--- Исходный текст ---
Каким образом Мишель Фуко настолько неправильно воспринял неолиберализм
Сложно однозначно воспринимать мыслителя таких масштабов, каким является, например, Мишель Фуко. В разные периоды своей деятельности он увлекался левыми идеями, практиками дисциплины, концепцией властоментальности, а в конце своей жизни выступал в поддержку неолиберализма.
В переводе нашим коллегой по студенческому активизму из МГУ, сотрудником РАН Антоном Романовым интервью сайту Le Comptoir из журнала Jacobin социолог Даниэль Замора пытается ответить на вопрос, чем же для Фуко являлся неолиберализм и как с этим связано исследование Фуко практик самости. Ссылка на телеграм-канал переевводчика: https://t.me/socialism_at_a_reduced_price
Это перевод статьи из журнала Jacobin, оригинал по ссылке: https://jacobinmag.com/2019/09/michel-foucault-neoliberalism-friedrich-hayek-milton-friedman-gary-becker-minoritarian-governments
ИНТЕРВЬЮ С DANIEL ZAMORA
ПЕРЕВОД SETH ACKERMAN
ИНТЕРВЬЮЕР Kévin Boucaud-Victoire
В зарождающемся неолиберализме 1970-х годов Мишель Фуко видел предвестника нового социального строя, более открытого для индивидуальной свободы и нового образа жизни. Всё вышло совсем иначе.
В выходящей в следующем году на английском языке в издательстве Verso книге социолог Даниэль Самора (Daniel Zamora) и философ Митчелл Дин (Mitchell Dean) прослеживают интеллектуальный путь Мишеля Фуко после 1968 года, в котором заигрывание с левым радикализмом уступило место увлечению неолиберализмом.
В этом интервью французскому веб-сайту Le Comptoir Самора размышляет об интеллектуальной неразберихе Франции 1970-х годов и о том, как реакция Фуко на неё в столь значительной степени предопределила сегодняшнее политическое состояние мира.
Кевин Буко-Виктор (КБВ): Самопровозглашённые наследники Фуко весьма разнообразны; они варьируются от либертарных левых до чиновников Торговой палаты и включают социал-демократов и остатки французских «новых левых». Как мы это объясним? Где стоит сам Фуко?
---
Задания:
1. Обновите фрагмент текста о Фуко и неолиберализме, который начинается со слов «В выходящей в» и заканчивается словами «стоит сам Фуко?»: вместо «философ» поставьте «мыслитель».
2. Ответьте по тексту о Фуко и неолиберализме:
(а) Кто перевёл интервью на русский язык?
(б) В каком издательстве выходит книга Саморы и Дина?
(в) Кем в тексте назван Митчелл Дин?
Этот материал взят из другого источника.
--- Выдержки из данных ---
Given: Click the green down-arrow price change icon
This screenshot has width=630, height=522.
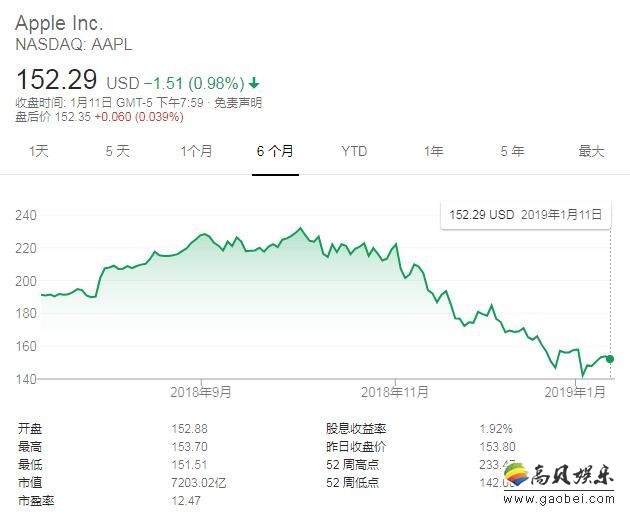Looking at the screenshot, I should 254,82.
---
--- Выдержки из данных ---
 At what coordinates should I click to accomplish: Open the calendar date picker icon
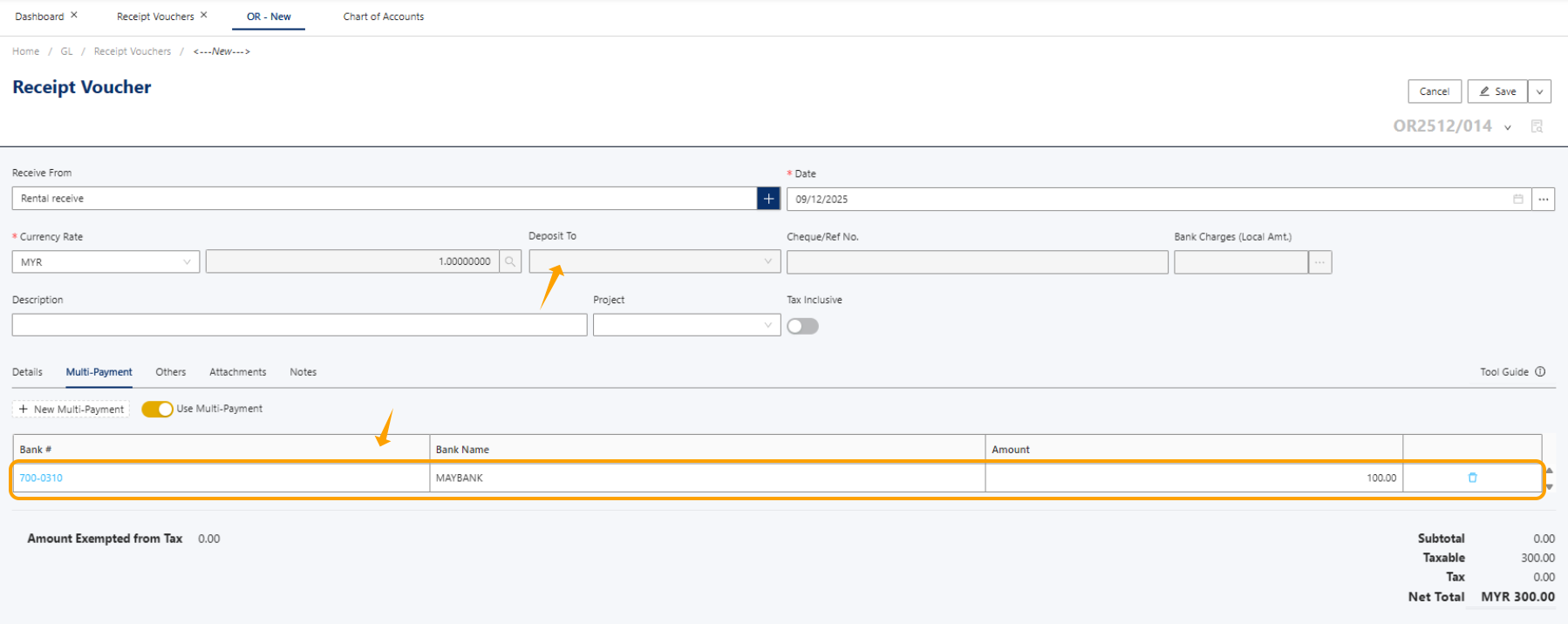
---
Ответы к заданиям:
1.
В выходящей в следующем году на английском языке в издательстве Verso книге социолог Даниэль Самора (Daniel Zamora) и мыслитель Митчелл Дин (Mitchell Dean) прослеживают интеллектуальный путь Мишеля Фуко после 1968 года, в котором заигрывание с левым радикализмом уступило место увлечению неолиберализмом.
В этом интервью французскому веб-сайту Le Comptoir Самора размышляет об интеллектуальной неразберихе Франции 1970-х годов и о том, как реакция Фуко на неё в столь значительной степени предопределила сегодняшнее политическое состояние мира.
Кевин Буко-Виктор (КБВ): Самопровозглашённые наследники Фуко весьма разнообразны; они варьируются от либертарных левых до чиновников Торговой палаты и включают социал-демократов и остатки французских «новых левых». Как мы это объясним? Где стоит сам Фуко?

2.
(а) Антон Романов.
(б) В издательстве Verso.
(в) Философом.